# START OF MATERIAL FOR THIS EXERCISE

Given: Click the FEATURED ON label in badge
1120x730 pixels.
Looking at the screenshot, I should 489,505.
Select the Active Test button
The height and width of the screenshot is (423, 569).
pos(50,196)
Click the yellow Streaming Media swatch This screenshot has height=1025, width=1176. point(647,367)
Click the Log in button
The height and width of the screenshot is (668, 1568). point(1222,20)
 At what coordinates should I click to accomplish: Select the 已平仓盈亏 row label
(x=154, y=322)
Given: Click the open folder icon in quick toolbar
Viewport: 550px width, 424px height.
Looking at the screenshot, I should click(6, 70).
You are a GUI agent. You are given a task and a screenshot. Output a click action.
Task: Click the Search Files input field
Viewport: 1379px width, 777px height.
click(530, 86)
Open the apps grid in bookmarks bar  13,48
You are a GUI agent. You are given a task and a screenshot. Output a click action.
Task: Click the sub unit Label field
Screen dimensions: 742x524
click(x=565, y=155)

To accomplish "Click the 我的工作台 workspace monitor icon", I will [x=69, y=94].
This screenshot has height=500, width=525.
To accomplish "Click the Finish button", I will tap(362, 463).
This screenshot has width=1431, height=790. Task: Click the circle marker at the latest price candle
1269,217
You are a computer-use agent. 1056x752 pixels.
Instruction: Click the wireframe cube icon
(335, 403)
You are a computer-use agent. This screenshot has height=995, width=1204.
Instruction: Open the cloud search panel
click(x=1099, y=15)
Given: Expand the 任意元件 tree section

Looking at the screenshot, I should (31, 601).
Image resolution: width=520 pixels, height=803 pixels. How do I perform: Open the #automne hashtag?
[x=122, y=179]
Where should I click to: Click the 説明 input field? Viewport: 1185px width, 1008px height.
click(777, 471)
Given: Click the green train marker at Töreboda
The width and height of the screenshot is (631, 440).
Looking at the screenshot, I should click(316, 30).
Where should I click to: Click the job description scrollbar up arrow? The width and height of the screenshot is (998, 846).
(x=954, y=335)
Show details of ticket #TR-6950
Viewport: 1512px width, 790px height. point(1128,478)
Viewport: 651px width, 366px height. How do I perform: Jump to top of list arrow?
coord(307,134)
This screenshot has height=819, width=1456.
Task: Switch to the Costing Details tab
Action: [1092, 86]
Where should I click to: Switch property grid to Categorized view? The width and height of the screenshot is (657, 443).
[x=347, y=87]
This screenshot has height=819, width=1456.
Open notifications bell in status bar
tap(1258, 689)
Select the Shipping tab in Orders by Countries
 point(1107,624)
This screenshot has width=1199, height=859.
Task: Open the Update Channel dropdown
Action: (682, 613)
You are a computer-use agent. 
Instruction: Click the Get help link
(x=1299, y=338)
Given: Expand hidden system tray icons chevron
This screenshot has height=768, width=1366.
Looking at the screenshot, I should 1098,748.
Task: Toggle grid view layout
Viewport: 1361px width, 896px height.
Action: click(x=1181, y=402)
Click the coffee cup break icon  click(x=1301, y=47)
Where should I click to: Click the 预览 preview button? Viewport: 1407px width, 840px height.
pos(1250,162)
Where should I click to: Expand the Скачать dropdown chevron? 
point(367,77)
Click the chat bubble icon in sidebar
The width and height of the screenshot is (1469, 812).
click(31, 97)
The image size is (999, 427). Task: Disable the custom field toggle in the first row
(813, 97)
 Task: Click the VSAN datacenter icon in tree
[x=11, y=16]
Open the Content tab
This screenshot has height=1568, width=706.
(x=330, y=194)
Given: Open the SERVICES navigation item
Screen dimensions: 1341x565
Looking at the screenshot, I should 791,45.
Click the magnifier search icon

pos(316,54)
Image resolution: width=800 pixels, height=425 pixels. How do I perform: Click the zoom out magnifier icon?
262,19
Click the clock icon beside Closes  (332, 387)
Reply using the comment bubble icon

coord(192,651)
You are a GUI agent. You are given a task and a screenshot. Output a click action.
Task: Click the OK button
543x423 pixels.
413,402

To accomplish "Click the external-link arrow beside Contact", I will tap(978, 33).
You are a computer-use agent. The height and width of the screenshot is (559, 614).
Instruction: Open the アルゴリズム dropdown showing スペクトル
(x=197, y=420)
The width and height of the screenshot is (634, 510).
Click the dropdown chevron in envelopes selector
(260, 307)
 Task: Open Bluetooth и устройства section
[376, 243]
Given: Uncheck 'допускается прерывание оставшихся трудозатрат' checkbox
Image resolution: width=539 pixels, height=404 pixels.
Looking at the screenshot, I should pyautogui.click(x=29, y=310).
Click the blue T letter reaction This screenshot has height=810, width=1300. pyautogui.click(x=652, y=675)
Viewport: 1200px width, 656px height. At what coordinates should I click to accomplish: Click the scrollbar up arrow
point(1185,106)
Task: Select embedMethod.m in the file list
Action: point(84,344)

# END OF MATERIAL FOR THIS EXERCISE

[EXERCISE REQUIREMENTS] Recast all the lines above as a JSON list of strings, with one string per line and the blank lines left out.

[WRITTEN ANSWER]
[
  "Given: Click the FEATURED ON label in badge",
  "1120x730 pixels.",
  "Looking at the screenshot, I should 489,505.",
  "Select the Active Test button",
  "The height and width of the screenshot is (423, 569).",
  "pos(50,196)",
  "Click the yellow Streaming Media swatch This screenshot has height=1025, width=1176. point(647,367)",
  "Click the Log in button",
  "The height and width of the screenshot is (668, 1568). point(1222,20)",
  " At what coordinates should I click to accomplish: Select the 已平仓盈亏 row label",
  "(x=154, y=322)",
  "Given: Click the open folder icon in quick toolbar",
  "Viewport: 550px width, 424px height.",
  "Looking at the screenshot, I should click(6, 70).",
  "You are a GUI agent. You are given a task and a screenshot. Output a click action.",
  "Task: Click the Search Files input field",
  "Viewport: 1379px width, 777px height.",
  "click(530, 86)",
  "Open the apps grid in bookmarks bar  13,48",
  "You are a GUI agent. You are given a task and a screenshot. Output a click action.",
  "Task: Click the sub unit Label field",
  "Screen dimensions: 742x524",
  "click(x=565, y=155)",
  "To accomplish \"Click the 我的工作台 workspace monitor icon\", I will [x=69, y=94].",
  "This screenshot has height=500, width=525.",
  "To accomplish \"Click the Finish button\", I will tap(362, 463).",
  "This screenshot has width=1431, height=790. Task: Click the circle marker at the latest price candle",
  "1269,217",
  "You are a computer-use agent. 1056x752 pixels.",
  "Instruction: Click the wireframe cube icon",
  "(335, 403)",
  "You are a computer-use agent. This screenshot has height=995, width=1204.",
  "Instruction: Open the cloud search panel",
  "click(x=1099, y=15)",
  "Given: Expand the 任意元件 tree section",
  "Looking at the screenshot, I should (31, 601).",
  "Image resolution: width=520 pixels, height=803 pixels. How do I perform: Open the #automne hashtag?",
  "[x=122, y=179]",
  "Where should I click to: Click the 説明 input field? Viewport: 1185px width, 1008px height.",
  "click(777, 471)",
  "Given: Click the green train marker at Töreboda",
  "The width and height of the screenshot is (631, 440).",
  "Looking at the screenshot, I should click(316, 30).",
  "Where should I click to: Click the job description scrollbar up arrow? The width and height of the screenshot is (998, 846).",
  "(x=954, y=335)",
  "Show details of ticket #TR-6950",
  "Viewport: 1512px width, 790px height. point(1128,478)",
  "Viewport: 651px width, 366px height. How do I perform: Jump to top of list arrow?",
  "coord(307,134)",
  "This screenshot has height=819, width=1456.",
  "Task: Switch to the Costing Details tab",
  "Action: [1092, 86]",
  "Where should I click to: Switch property grid to Categorized view? The width and height of the screenshot is (657, 443).",
  "[x=347, y=87]",
  "This screenshot has height=819, width=1456.",
  "Open notifications bell in status bar",
  "tap(1258, 689)",
  "Select the Shipping tab in Orders by Countries",
  " point(1107,624)",
  "This screenshot has width=1199, height=859.",
  "Task: Open the Update Channel dropdown",
  "Action: (682, 613)",
  "You are a computer-use agent. ",
  "Instruction: Click the Get help link",
  "(x=1299, y=338)",
  "Given: Expand hidden system tray icons chevron",
  "This screenshot has height=768, width=1366.",
  "Looking at the screenshot, I should 1098,748.",
  "Task: Toggle grid view layout",
  "Viewport: 1361px width, 896px height.",
  "Action: click(x=1181, y=402)",
  "Click the coffee cup break icon  click(x=1301, y=47)",
  "Where should I click to: Click the 预览 preview button? Viewport: 1407px width, 840px height.",
  "pos(1250,162)",
  "Where should I click to: Expand the Скачать dropdown chevron? ",
  "point(367,77)",
  "Click the chat bubble icon in sidebar",
  "The width and height of the screenshot is (1469, 812).",
  "click(31, 97)",
  "The image size is (999, 427). Task: Disable the custom field toggle in the first row",
  "(813, 97)",
  " Task: Click the VSAN datacenter icon in tree",
  "[x=11, y=16]",
  "Open the Content tab",
  "This screenshot has height=1568, width=706.",
  "(x=330, y=194)",
  "Given: Open the SERVICES navigation item",
  "Screen dimensions: 1341x565",
  "Looking at the screenshot, I should 791,45.",
  "Click the magnifier search icon",
  "pos(316,54)",
  "Image resolution: width=800 pixels, height=425 pixels. How do I perform: Click the zoom out magnifier icon?",
  "262,19",
  "Click the clock icon beside Closes  (332, 387)",
  "Reply using the comment bubble icon",
  "coord(192,651)",
  "You are a GUI agent. You are given a task and a screenshot. Output a click action.",
  "Task: Click the OK button",
  "543x423 pixels.",
  "413,402",
  "To accomplish \"Click the external-link arrow beside Contact\", I will tap(978, 33).",
  "You are a computer-use agent. The height and width of the screenshot is (559, 614).",
  "Instruction: Open the アルゴリズム dropdown showing スペクトル",
  "(x=197, y=420)",
  "The width and height of the screenshot is (634, 510).",
  "Click the dropdown chevron in envelopes selector",
  "(260, 307)",
  " Task: Open Bluetooth и устройства section",
  "[376, 243]",
  "Given: Uncheck 'допускается прерывание оставшихся трудозатрат' checkbox",
  "Image resolution: width=539 pixels, height=404 pixels.",
  "Looking at the screenshot, I should pyautogui.click(x=29, y=310).",
  "Click the blue T letter reaction This screenshot has height=810, width=1300. pyautogui.click(x=652, y=675)",
  "Viewport: 1200px width, 656px height. At what coordinates should I click to accomplish: Click the scrollbar up arrow",
  "point(1185,106)",
  "Task: Select embedMethod.m in the file list",
  "Action: point(84,344)"
]